Methodist Hospitals in Gary has historically relied heavily on DSH money to operate, for example, $40 million in 2009 and $72 million in 2007. In theory, Flint said, Methodist will recoup some of the lost DSH money through payments from previously uninsured patients.
But the Indiana Hospital Association said Hoosier hospitals predict a 10 percent to 15 percent cut in revenues under the health reform law.
He said the health reform law also allocated $5 billion for state high-risk insurance pools. Those pools provide coverage to Hoosiers with pre-existing conditions unable to afford health insurance who have been on waiting lists for six months or more.
“Those people could get covered if Indiana chooses to apply for that money, but so far they haven’t. Many of those people live in Gary,” Flint said. “That’s a piece of the pie the state should definitely look at.”
Flint estimated that more than 500,000 Hoosiers could be covered under the health reform provisions: about 270,000 through private insurance subsidies and 270,000 from Medicaid expansions. He said a study concluded that having health coverage could save 530 Indiana lives annually of adults predicted to die prematurely without coverage, about 19,000 nationally.
Changes to drug costs, preventive care
The law also expands health insurance options for small businesses, providing tax credits for companies employing under 25 with average wages less than $50,000 annually, so some small Gary companies or family-owned businesses may now be able to afford health insurance for their employees. Starting Jan. 1, many new preventive care services are covered by Medicare, services that do not require beneficiary co-payments, meaning fewer out-of-pocket expenses for seniors.
Flint said another benefit is the cost reductions for brand-name medicines. Medicare recipients purchasing drugs will see immediate 50 percent savings that rise annually by 2.5 percent. The savings are aimed at helping those estimated one in seven seniors caught in the so-called doughnut hole who now pay higher out-of-pocket costs.

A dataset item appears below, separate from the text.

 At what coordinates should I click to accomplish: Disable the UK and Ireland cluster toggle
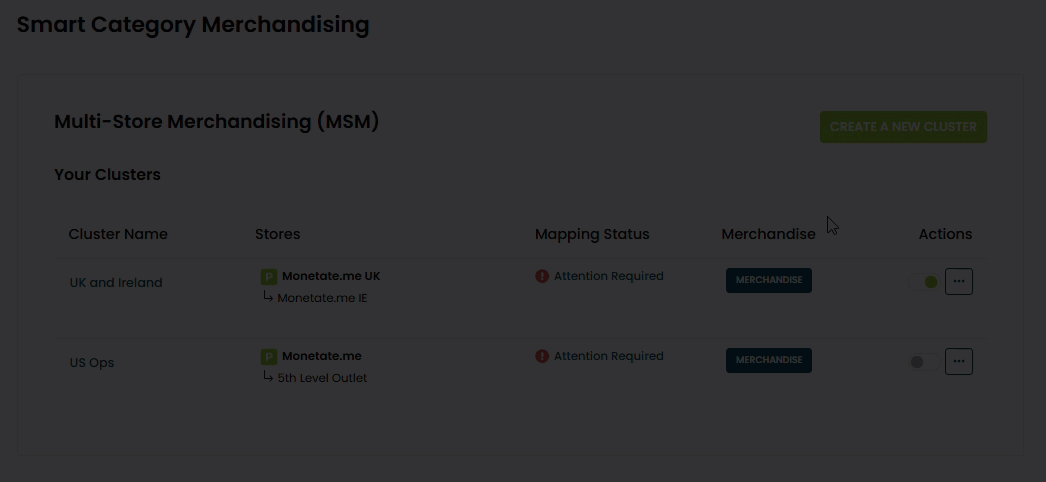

Physicians practicing in medically underserved areas should benefit by seeing a 10 percent Medicare reimbursement bonus payment, recognition of the charity care and lower Medicaid reimbursements common to inner-city physician practices. Primary care physicians in those areas will receive enhanced Medicaid reimbursements to encourage them to treat more Medicaid patients.

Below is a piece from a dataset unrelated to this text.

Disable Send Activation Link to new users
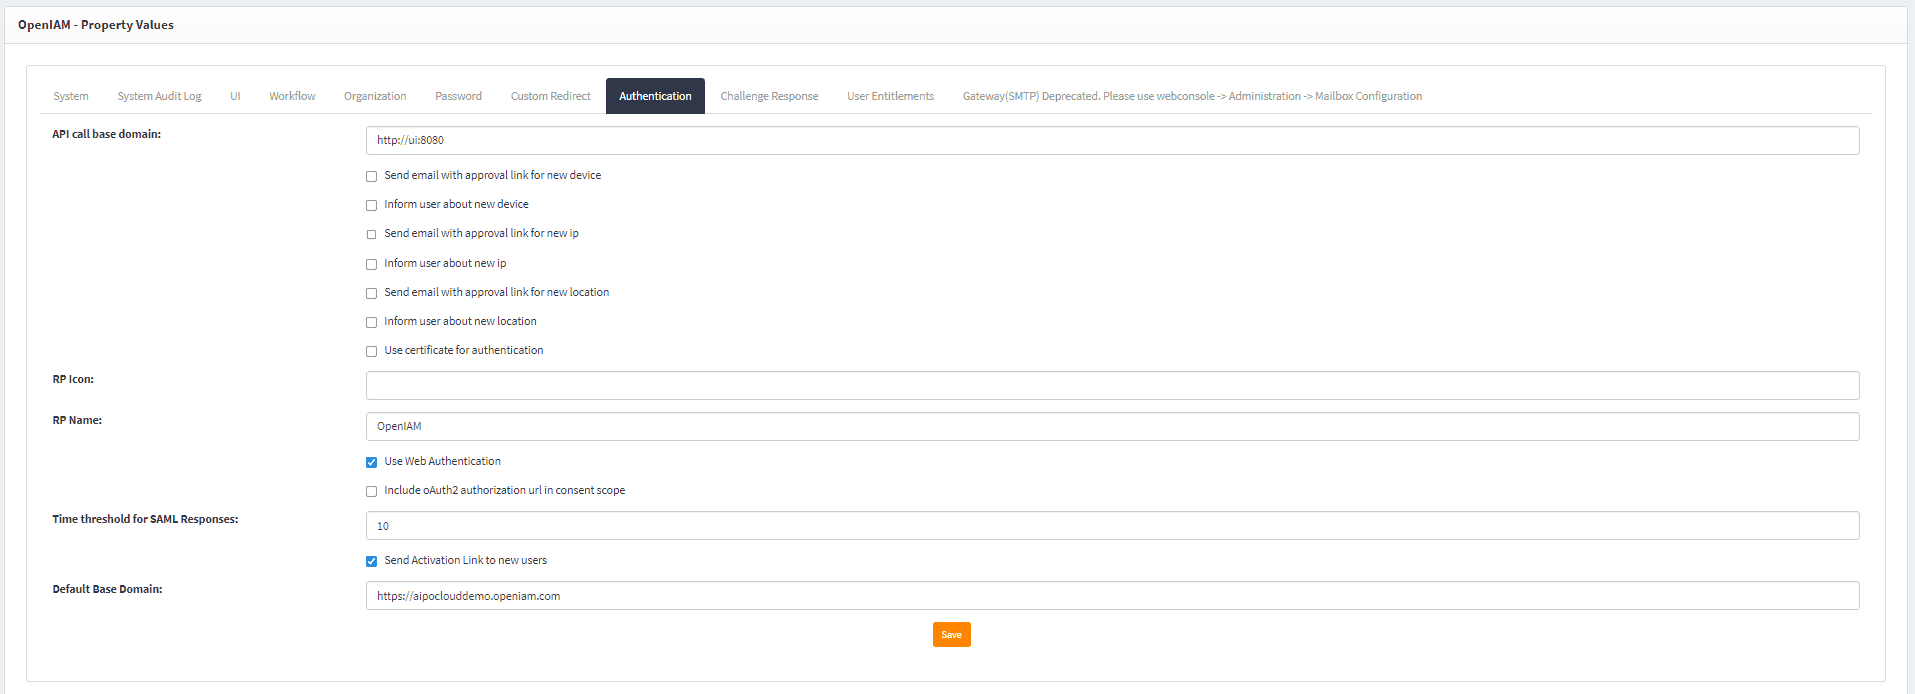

The new law also expands funding for the National Health Service Corps by $290 million, money used to recruit physicians to practice in medically underserved and health professional shortage areas like Gary by offering student loan repayments and forgiveness.
Community health centers also receive money to expand services, more than $11 billion over five years. Gary’s Community HealthNet has applied for some of that funding to broaden services.
Flint said it’s too early to know how some Medicare demonstration programs contained will impact health care in Gary or the hospital and physicians most affected by them. That’s because some of those programs — which generally incentivize hospitals, doctors and other providers to collaborate to improve health care quality and outcomes — have not been fully implemented.
“They’re still setting up these experiments that will move the health care system in the right direction,” he predicted. Flint said that in the 1990s when managed care became common, health care policy analysts saw that physician practices improved care for all patients even when they were incentivized only to improve care for some patients.
“Physicians do change behavior in response to payer demands and those treatment practices bleed into all the work they do,” he said.